◆ **KUTIPAN DOKUMEN**:
Sumber: http://uin-suka.ac.id/ |
Boleh
orang bilang kalau kampus bergaya Islam kayak UIN Sunan Kalijaga itu tidak
romantis. Tak ada muda-mudinya yang pacaran. Tak akan dijumpai mahasiswanya
yang sedang cekakak-cekikik berdua-duaan. Kalau bergandengan tangan dibilang
haram. Tapi kalau pakai kaos tangan malah dibilang halal. Dengan alasan,
katanya ada “pembatasnya”.
Huh! Saya agak sedikit kecewa mendengar statement seperti itu. Logis, tapi
terlalu dipaksakan karena ada pelabelan halal-haram itu. Sedihnya, itu dialami
oleh teman-teman saya yang ingin pacaran, tapi terbelenggu oleh aturan-aturan
keagamaan. Akibatnya, mau berpacaran asalkan islami. Atau kalau tidak begitu,
mau ‘ta’arufan’ katanya. Sehingga dengan perubahan istilah itu
tentu akan memuluskan perjalanan cinta kasih para mahasiswa yang dalam hatinya
sedang bergejolak.
Sebenarnya tidak semata alasan itu yang membuat para mahasiswa mengakhiri masa
kejombloannya. Ada beberapa faktor lain yang perlu saya paparkan agar
keilmiahannya terjamin. Sebab saya pikir, keilmiahan menjadi syarat akan
diterimanya sebuah ilmu yang disertai dengan alasan maupun metodologinya.
Pertama, mahasiswa
cinta novel Islami. Sejak lahirnya novel-novel bergaya Islami seperti Ayat-ayat
Cinta, Ketika Cinta Bertasbil, Dzikir-dzikir Cinta, Bercinta di Atas Sajadah, dan
macam-macam lainnya, ternyata lebih mengguncang diri mahasiswa daripada
kejadian Gempa Bumi (2006) dan Gunung Merapi meletus (2010). Hal ini memberi
pertanda bahwa faktor bacaan sangat berpengaruh dalam mengubah mindset para
mahasiswa. Sehingga ada kata-kata bijak dari seorang teman, ‘membaca akan
membuatmu tak jomblo lagi’ menjadi senjata ampuh yang harus dilalui oleh
mahasiswa UIN.

◆ **SOAL DIBERIKAN 1**: Terjemahkan kalimat dari kutipan dokumen tentang mahasiswa UIN ini ke dalam bahasa Inggris: "Hal ini memberi pertanda bahwa faktor bacaan sangat berpengaruh dalam mengubah mindset para mahasiswa."
Kutipan dokumen dan daftar data sumber tidak saling berhubungan.

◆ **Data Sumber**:
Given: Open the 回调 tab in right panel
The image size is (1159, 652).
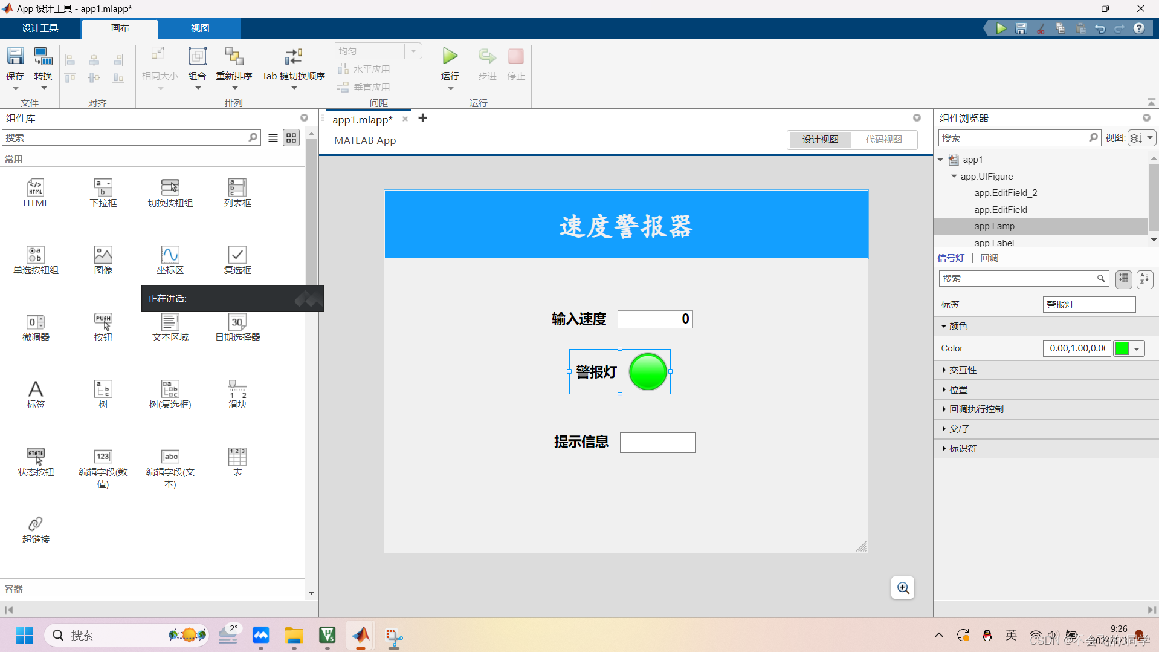Looking at the screenshot, I should click(x=989, y=258).
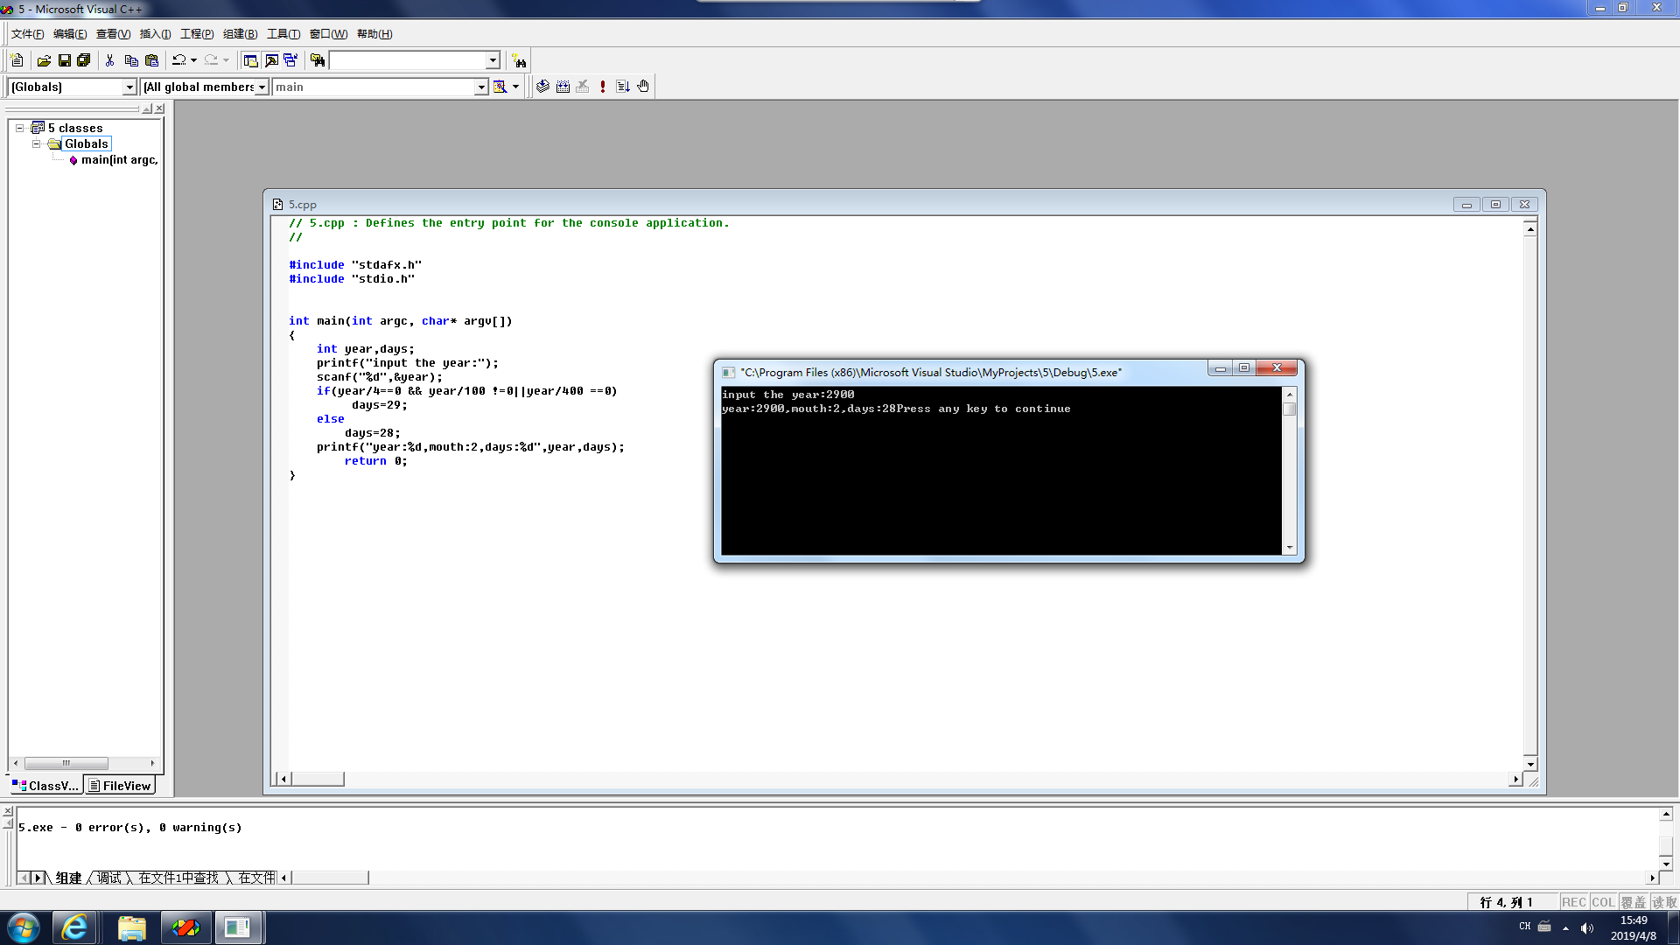Switch to 调试 tab in output pane
Viewport: 1680px width, 945px height.
(109, 878)
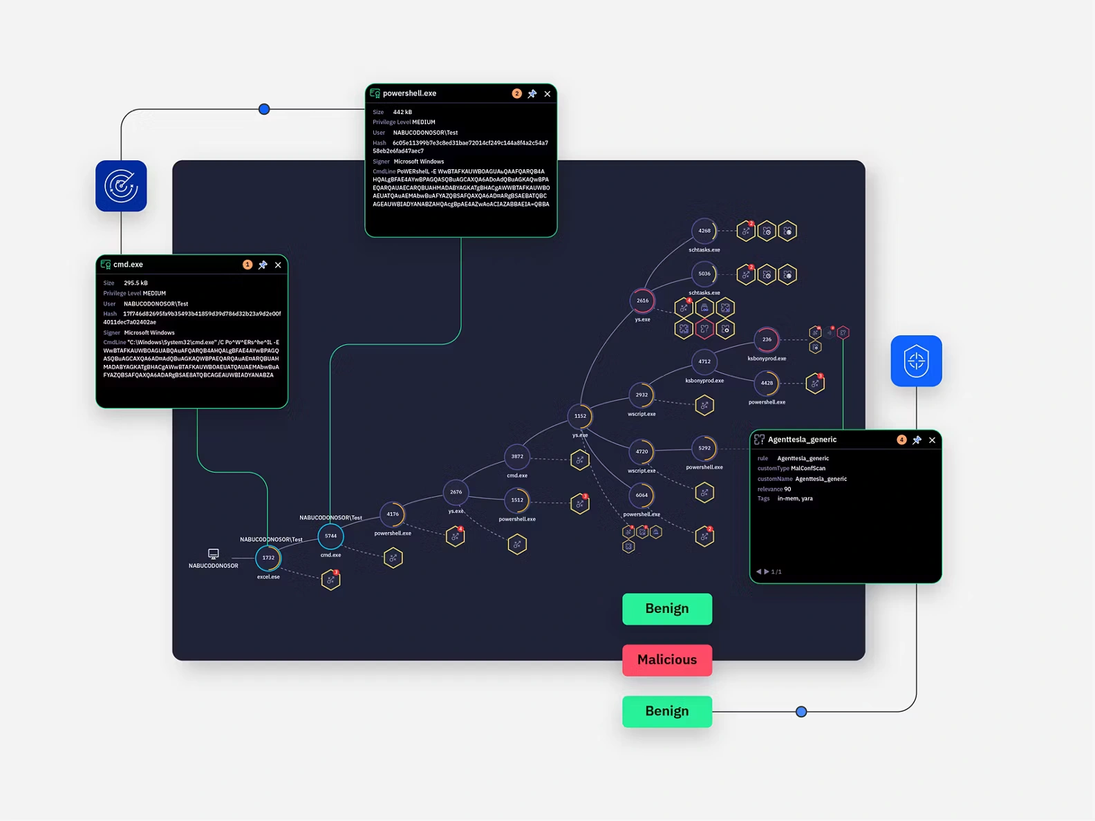Go to previous page in Agenttesla_generic panel
Viewport: 1095px width, 821px height.
point(758,572)
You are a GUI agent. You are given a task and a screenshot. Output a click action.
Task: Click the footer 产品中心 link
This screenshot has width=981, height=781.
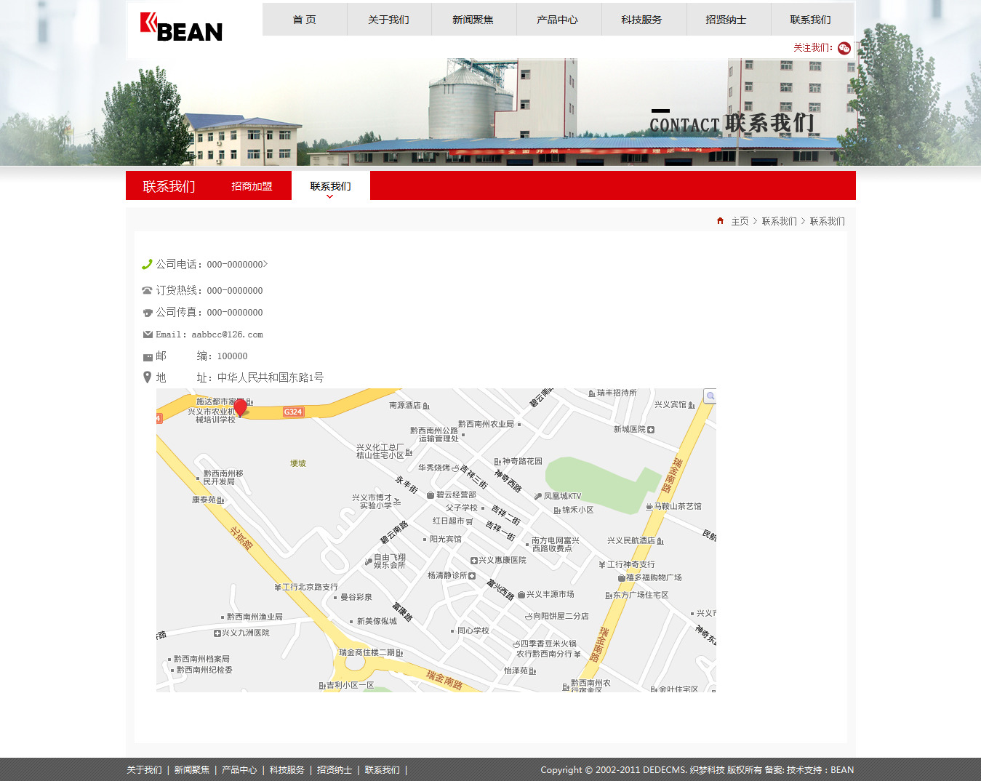pos(239,770)
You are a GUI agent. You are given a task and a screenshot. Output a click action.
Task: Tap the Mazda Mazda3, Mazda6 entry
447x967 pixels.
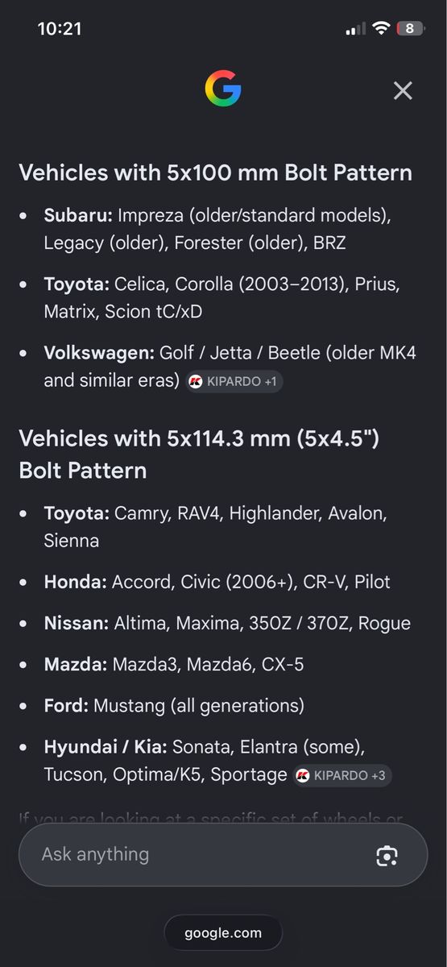174,665
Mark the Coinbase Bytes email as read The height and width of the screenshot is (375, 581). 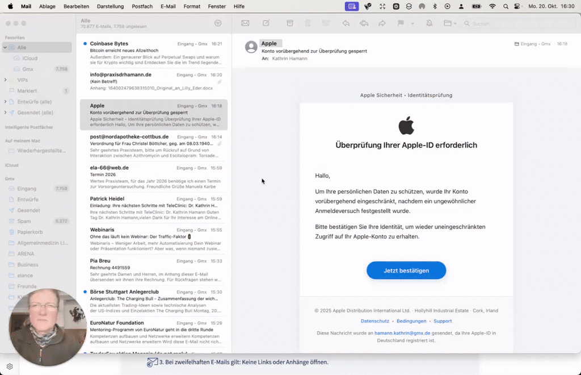(x=85, y=44)
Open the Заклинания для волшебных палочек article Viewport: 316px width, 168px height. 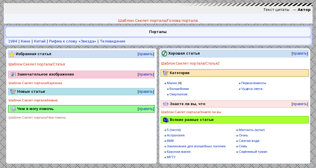click(196, 146)
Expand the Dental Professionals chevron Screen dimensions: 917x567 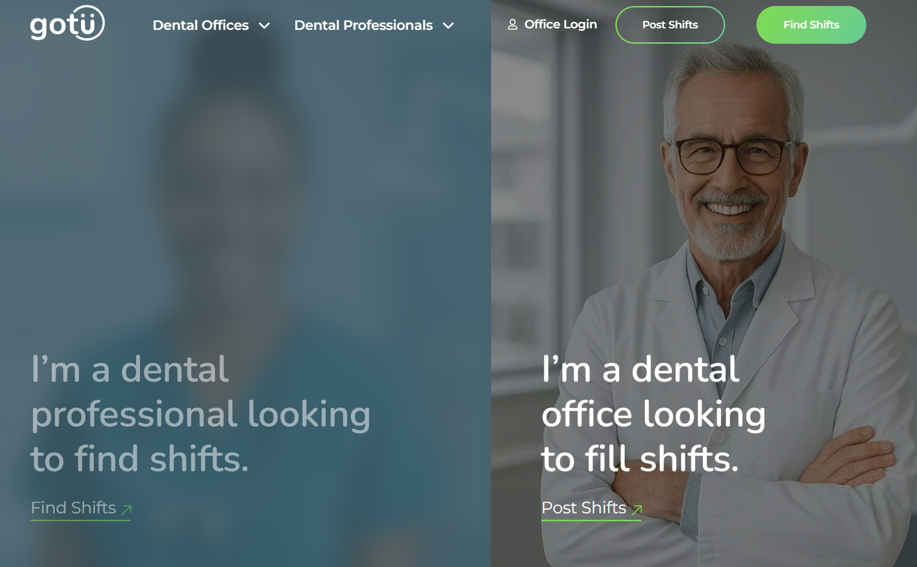point(448,25)
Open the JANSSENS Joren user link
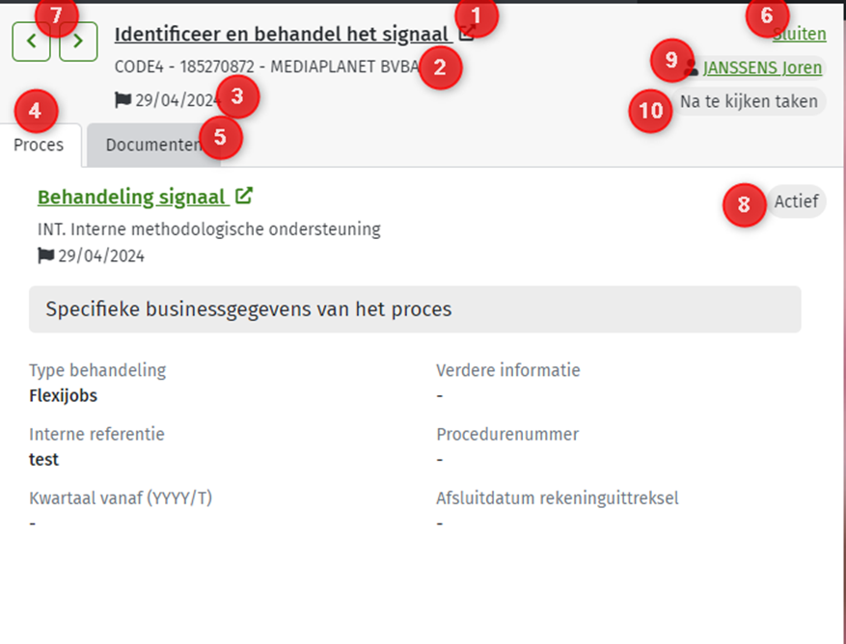This screenshot has width=846, height=644. pos(762,67)
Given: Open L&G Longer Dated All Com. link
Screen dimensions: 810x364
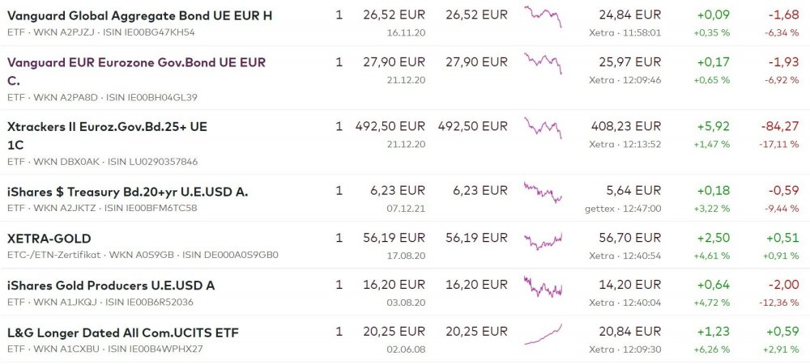Looking at the screenshot, I should coord(122,332).
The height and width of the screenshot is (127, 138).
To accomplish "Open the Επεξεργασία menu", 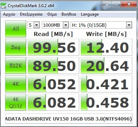I will [x=31, y=14].
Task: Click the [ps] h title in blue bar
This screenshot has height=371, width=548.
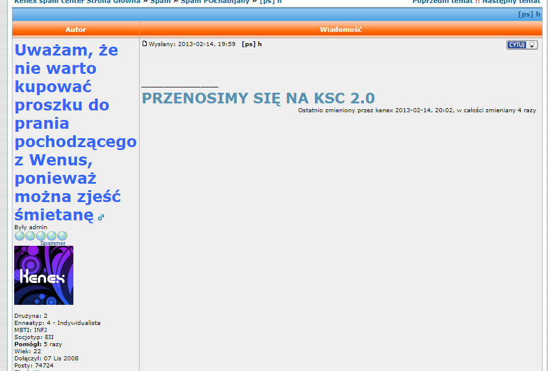Action: point(529,14)
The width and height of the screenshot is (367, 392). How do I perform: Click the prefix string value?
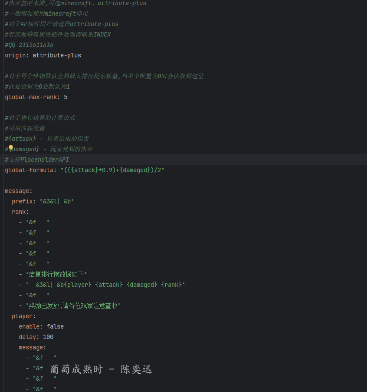(x=57, y=201)
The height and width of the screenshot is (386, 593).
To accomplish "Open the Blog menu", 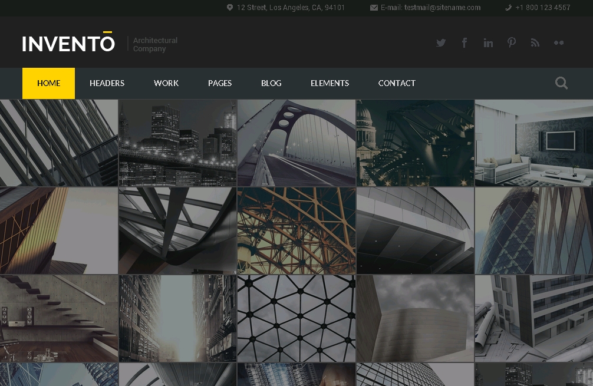I will coord(271,83).
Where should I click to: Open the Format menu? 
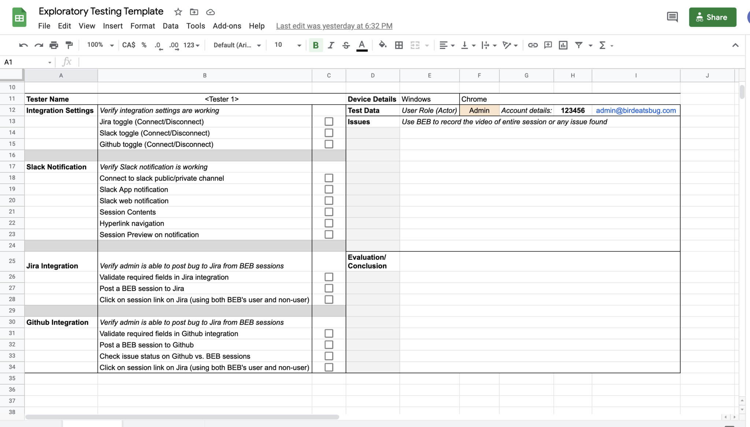click(x=143, y=26)
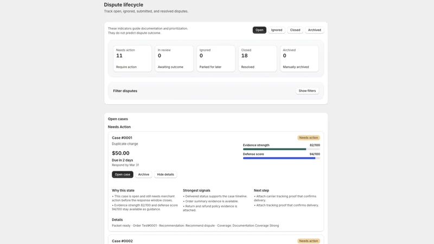Viewport: 434px width, 244px height.
Task: Archive Case #0001
Action: 144,175
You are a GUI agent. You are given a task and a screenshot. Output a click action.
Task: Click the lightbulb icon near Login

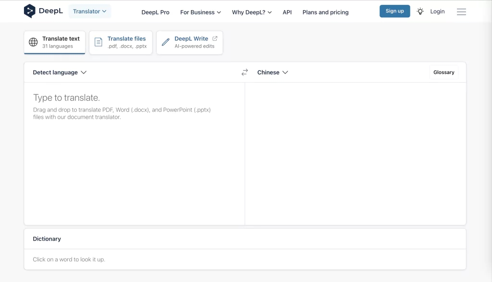(x=420, y=11)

◆ **SOAL DIBERIKAN 2**: Tuliskan ulang persis semua baris daftar, mulai dari awal daftar hingga baris yang memuat "point(758,572)", termasuk kedua baris ujungnya. Jangan sertakan gambarnya.

◆ **JAWABAN BENAR 1**: This indicates that reading material has a strong influence in changing the students' mindset.

◆ **JAWABAN BENAR 2**:
Given: Open the 回调 tab in right panel
The image size is (1159, 652).
Looking at the screenshot, I should click(x=989, y=258).
Switch to 调试 tab in output pane
Viewport: 1680px width, 945px height.
(109, 878)
Go to previous page in Agenttesla_generic panel
Viewport: 1095px width, 821px height.
point(758,572)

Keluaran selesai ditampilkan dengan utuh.